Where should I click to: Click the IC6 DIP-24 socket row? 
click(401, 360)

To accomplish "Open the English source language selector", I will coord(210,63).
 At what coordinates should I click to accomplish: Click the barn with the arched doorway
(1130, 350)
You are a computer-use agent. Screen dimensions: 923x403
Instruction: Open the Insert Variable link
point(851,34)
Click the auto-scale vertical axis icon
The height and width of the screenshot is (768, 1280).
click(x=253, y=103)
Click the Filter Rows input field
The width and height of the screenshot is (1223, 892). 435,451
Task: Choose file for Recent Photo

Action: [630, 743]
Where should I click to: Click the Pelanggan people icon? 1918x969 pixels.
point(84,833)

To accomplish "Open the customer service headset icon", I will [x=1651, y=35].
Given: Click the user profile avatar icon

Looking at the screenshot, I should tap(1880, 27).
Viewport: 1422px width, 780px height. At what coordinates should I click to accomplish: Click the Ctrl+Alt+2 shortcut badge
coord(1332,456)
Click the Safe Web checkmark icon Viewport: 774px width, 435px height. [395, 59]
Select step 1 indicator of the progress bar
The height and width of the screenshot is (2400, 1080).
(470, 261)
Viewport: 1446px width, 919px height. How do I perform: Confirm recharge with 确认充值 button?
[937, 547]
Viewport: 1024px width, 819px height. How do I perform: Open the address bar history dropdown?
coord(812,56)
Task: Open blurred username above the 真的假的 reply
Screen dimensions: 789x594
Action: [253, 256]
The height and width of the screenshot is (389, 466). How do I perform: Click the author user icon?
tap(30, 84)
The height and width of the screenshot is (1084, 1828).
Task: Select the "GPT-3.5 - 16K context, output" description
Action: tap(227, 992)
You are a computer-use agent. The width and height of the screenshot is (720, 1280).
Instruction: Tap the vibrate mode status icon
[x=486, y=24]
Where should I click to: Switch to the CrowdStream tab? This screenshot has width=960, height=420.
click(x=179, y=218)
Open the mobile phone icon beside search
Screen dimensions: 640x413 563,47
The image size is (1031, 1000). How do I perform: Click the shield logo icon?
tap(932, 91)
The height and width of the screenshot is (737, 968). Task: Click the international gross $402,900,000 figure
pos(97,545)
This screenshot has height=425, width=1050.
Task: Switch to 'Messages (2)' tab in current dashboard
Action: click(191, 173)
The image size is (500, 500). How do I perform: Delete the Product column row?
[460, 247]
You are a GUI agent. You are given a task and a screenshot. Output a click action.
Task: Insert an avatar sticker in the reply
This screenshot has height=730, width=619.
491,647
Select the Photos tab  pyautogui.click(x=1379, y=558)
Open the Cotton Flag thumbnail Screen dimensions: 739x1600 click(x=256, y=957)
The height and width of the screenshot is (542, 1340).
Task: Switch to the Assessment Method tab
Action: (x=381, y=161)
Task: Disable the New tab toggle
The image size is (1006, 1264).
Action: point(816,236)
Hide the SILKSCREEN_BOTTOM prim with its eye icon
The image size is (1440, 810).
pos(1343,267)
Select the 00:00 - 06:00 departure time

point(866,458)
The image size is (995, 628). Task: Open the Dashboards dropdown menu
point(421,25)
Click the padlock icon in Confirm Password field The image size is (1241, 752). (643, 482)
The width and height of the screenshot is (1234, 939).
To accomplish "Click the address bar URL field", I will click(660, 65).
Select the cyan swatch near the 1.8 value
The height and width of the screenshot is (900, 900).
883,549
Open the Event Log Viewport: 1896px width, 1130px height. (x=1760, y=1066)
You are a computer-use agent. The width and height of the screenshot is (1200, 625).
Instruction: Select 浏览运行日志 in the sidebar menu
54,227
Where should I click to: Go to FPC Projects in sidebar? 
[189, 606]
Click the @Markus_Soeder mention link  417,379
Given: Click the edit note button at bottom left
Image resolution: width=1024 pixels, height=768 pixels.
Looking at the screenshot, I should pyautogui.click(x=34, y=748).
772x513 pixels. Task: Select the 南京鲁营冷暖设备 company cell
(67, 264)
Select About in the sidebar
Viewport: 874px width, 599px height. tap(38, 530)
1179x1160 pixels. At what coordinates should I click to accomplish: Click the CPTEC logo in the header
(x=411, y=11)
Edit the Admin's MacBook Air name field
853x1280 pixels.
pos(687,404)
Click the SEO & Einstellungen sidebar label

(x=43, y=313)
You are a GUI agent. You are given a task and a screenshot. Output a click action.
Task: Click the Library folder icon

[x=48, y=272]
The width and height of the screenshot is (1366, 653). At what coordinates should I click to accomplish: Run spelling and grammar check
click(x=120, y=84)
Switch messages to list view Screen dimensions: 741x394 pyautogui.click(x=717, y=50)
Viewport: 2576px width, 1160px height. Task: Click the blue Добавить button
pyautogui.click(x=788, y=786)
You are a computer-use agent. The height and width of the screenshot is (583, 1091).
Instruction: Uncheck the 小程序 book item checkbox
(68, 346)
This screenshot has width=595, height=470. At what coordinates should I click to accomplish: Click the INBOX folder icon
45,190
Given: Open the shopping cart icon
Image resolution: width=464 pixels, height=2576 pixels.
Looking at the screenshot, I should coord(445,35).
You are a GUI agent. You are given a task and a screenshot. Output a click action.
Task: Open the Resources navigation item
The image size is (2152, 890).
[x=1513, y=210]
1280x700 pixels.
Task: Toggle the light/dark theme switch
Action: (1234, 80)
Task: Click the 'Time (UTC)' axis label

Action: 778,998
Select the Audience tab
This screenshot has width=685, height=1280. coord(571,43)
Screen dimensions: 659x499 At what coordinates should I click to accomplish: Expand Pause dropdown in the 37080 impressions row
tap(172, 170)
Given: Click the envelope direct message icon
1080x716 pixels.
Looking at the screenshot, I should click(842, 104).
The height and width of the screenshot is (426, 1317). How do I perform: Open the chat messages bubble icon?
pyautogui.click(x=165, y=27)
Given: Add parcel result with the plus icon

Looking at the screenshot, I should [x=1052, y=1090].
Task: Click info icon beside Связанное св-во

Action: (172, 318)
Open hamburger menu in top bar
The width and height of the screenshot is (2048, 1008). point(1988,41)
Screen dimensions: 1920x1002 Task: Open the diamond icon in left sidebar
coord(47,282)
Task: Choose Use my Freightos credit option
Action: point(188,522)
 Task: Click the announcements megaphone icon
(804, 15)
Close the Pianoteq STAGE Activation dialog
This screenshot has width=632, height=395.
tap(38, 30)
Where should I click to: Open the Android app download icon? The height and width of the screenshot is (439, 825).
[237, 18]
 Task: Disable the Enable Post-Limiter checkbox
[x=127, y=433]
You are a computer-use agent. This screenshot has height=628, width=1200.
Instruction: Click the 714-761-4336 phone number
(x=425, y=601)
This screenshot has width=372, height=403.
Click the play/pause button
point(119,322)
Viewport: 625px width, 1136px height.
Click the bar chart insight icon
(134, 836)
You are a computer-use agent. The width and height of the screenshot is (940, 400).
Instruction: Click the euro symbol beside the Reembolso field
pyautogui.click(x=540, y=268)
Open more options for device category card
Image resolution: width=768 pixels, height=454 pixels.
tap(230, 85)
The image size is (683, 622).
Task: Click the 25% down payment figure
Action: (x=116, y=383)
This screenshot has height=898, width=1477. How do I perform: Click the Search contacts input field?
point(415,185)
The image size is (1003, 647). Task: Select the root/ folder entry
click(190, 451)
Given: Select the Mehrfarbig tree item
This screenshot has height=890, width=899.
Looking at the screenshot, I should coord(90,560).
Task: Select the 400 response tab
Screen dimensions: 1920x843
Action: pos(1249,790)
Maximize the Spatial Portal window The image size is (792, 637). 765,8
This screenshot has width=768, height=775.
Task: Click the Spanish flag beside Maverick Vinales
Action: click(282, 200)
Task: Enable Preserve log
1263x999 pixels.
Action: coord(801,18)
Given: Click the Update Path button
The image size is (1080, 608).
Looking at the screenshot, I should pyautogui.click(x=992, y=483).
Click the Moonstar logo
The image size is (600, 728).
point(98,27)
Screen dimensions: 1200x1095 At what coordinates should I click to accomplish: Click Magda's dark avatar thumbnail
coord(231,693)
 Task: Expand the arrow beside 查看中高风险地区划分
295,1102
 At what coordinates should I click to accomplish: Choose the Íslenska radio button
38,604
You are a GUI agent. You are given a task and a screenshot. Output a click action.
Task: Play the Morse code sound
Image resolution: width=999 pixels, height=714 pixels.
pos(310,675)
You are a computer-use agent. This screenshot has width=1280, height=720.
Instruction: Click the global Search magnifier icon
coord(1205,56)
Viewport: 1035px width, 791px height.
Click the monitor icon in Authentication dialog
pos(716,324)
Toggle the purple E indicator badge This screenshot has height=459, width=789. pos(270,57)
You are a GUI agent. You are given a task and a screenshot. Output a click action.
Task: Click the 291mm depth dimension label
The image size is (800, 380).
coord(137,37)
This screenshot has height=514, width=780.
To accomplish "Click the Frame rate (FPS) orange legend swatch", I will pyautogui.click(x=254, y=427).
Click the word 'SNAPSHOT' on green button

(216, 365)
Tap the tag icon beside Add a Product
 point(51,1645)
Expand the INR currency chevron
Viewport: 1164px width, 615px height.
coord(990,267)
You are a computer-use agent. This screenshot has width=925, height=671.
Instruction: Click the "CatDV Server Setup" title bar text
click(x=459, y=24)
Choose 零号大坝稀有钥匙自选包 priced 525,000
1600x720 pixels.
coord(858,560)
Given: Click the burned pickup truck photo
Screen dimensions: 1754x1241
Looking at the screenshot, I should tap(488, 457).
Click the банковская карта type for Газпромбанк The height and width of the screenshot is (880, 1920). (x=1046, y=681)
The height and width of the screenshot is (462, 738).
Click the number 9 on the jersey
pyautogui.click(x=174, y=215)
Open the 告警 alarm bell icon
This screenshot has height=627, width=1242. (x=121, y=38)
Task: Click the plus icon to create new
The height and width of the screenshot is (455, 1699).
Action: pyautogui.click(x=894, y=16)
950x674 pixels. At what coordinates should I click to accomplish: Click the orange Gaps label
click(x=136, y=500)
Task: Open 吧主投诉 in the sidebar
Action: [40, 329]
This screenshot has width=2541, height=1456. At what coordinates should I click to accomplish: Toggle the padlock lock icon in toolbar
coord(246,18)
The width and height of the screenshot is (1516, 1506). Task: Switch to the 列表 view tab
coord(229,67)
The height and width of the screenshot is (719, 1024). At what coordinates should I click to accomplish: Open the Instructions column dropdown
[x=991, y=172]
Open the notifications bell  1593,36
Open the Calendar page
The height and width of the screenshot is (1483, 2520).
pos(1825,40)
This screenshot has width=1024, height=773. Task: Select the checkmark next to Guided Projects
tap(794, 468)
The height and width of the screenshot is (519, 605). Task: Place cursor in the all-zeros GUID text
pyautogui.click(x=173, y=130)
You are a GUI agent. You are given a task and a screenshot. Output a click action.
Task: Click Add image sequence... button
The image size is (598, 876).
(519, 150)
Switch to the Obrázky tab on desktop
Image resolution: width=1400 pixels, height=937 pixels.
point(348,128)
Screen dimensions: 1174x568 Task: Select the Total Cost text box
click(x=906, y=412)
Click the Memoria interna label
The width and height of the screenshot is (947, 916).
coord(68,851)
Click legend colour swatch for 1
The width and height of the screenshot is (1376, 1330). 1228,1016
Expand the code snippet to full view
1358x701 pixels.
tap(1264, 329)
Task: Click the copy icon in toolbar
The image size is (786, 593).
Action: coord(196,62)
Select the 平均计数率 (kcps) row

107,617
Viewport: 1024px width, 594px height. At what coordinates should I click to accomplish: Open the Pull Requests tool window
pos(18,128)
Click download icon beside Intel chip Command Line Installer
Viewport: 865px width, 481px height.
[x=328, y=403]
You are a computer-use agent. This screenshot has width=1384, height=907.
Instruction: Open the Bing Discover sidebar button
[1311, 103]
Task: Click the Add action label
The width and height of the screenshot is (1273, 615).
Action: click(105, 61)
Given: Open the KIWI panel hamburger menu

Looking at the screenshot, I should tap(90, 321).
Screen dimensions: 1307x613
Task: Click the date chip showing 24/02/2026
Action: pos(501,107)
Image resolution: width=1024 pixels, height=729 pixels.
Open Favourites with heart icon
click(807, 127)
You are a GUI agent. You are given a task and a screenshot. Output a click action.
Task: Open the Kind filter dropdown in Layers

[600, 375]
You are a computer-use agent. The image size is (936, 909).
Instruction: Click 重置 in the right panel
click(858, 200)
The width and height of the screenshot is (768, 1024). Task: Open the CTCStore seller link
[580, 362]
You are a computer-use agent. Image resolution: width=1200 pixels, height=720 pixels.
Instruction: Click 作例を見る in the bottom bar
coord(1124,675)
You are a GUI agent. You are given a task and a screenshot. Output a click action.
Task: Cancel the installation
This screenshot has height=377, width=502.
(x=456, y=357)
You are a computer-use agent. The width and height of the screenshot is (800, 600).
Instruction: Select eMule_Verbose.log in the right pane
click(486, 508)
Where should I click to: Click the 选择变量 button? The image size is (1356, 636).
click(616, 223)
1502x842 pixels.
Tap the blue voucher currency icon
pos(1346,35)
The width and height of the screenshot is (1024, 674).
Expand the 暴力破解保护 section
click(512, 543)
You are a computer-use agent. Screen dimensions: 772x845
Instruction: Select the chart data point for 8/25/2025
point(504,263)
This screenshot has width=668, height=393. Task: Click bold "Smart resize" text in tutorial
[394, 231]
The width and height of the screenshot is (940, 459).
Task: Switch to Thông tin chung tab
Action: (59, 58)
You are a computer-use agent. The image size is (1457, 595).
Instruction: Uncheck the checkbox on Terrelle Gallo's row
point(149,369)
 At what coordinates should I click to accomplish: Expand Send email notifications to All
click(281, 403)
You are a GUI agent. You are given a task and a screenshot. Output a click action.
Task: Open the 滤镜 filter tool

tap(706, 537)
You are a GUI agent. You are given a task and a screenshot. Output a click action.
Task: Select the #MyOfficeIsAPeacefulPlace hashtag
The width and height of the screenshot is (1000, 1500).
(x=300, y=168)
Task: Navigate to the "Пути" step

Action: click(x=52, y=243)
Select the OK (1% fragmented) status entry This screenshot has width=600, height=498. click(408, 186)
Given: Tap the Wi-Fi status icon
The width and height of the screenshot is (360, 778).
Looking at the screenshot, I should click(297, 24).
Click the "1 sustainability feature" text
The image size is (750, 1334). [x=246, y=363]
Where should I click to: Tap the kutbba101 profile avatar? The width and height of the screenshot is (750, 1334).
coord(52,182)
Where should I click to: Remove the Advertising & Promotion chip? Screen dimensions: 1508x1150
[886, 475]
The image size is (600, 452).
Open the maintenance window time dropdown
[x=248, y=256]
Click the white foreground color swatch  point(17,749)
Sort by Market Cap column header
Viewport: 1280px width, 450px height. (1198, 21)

◇ ◇ ◇ ◇

§ Work instruction: Taking the entries above, print exactly the lines starting at the line with "has height=628, width=1200." and ending at the line with "Given: Select the Mehrfarbig tree item", both included.

§ Your response:
You are a computer-use agent. This screenshot has height=628, width=1200.
Instruction: Click the 714-761-4336 phone number
(x=425, y=601)
This screenshot has width=372, height=403.
Click the play/pause button
point(119,322)
Viewport: 625px width, 1136px height.
Click the bar chart insight icon
(134, 836)
You are a computer-use agent. The width and height of the screenshot is (940, 400).
Instruction: Click the euro symbol beside the Reembolso field
pyautogui.click(x=540, y=268)
Open more options for device category card
Image resolution: width=768 pixels, height=454 pixels.
tap(230, 85)
The image size is (683, 622).
Task: Click the 25% down payment figure
Action: (x=116, y=383)
This screenshot has height=898, width=1477. How do I perform: Click the Search contacts input field?
point(415,185)
The image size is (1003, 647). Task: Select the root/ folder entry
click(190, 451)
Given: Select the Mehrfarbig tree item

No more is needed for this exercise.